### SET PROBLEM:
Reproduce the data from the line containing "The height and" through the end of the data, substituting "screen image" for every occurrence of "screenshot" and leaving all else unchanged. Omit the pictures from your answer.

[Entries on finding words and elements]
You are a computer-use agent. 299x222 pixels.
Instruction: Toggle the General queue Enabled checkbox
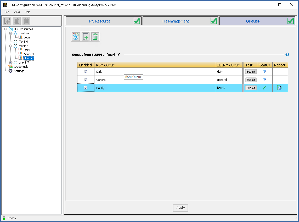click(x=86, y=80)
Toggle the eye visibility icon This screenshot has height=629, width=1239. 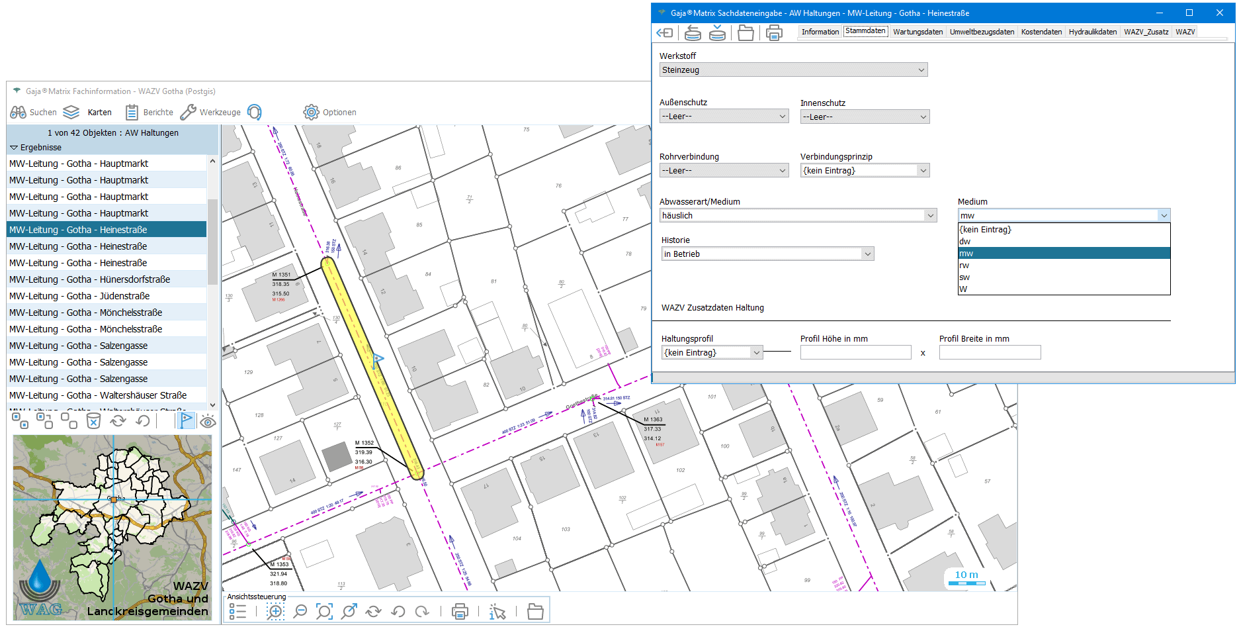208,421
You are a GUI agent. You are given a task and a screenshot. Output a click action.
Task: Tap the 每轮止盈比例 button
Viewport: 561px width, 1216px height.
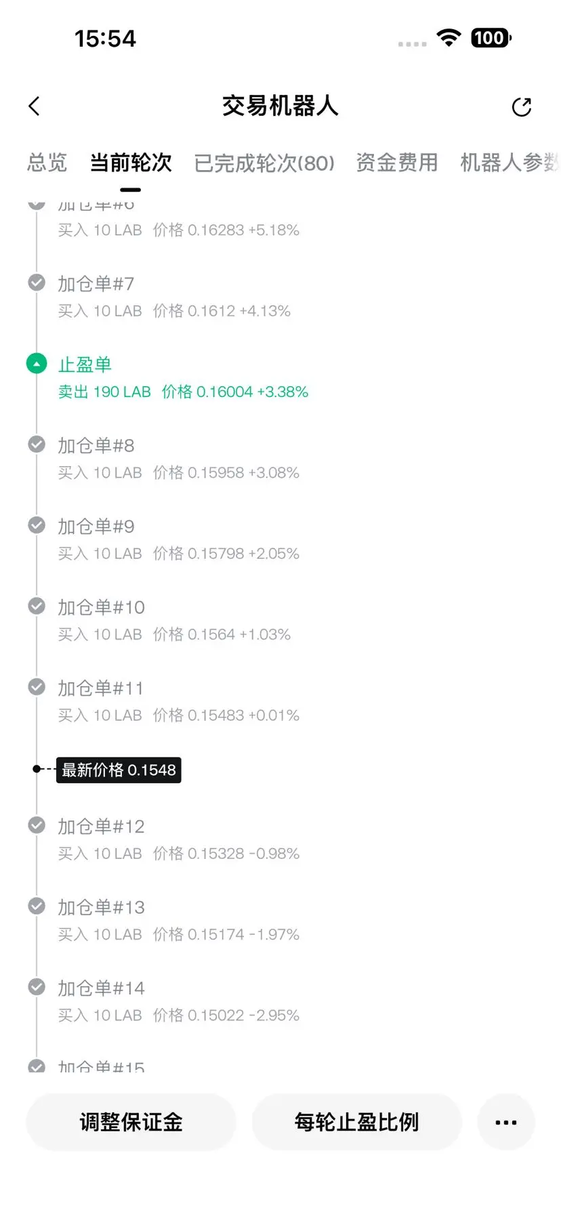[x=356, y=1122]
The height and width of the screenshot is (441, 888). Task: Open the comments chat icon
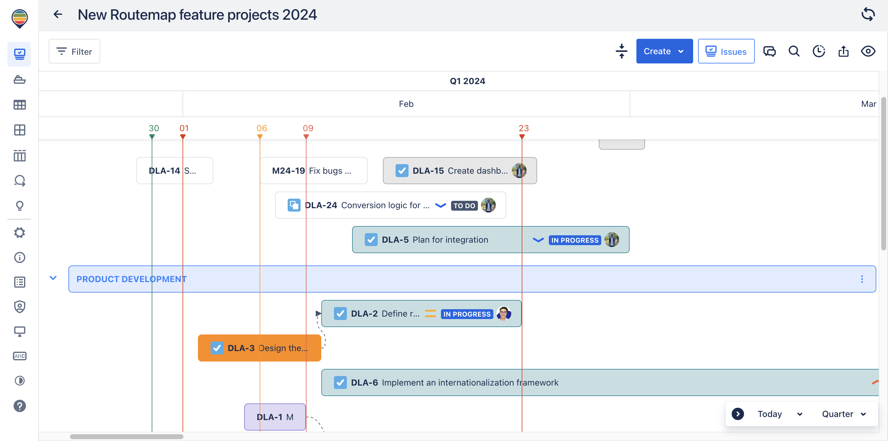coord(769,51)
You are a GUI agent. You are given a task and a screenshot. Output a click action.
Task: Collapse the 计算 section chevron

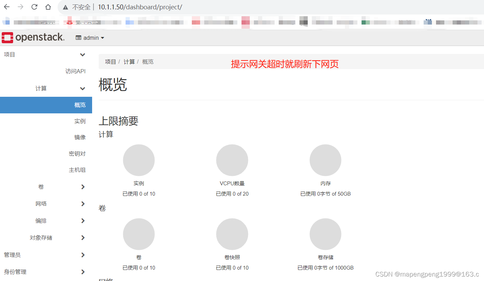click(x=82, y=88)
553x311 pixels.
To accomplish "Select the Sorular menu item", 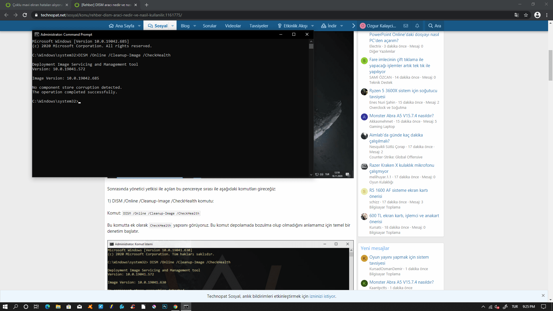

### SOLUTION TO THIS EXERCISE:
The height and width of the screen image is (441, 888). Task: Open the comments chat icon
coord(769,51)
You are a GUI agent. You are given a task and a screen image. Output a click action.
Task: Collapse the 计算 section chevron

click(x=82, y=88)
553x311 pixels.
To accomplish "Select the Sorular menu item", 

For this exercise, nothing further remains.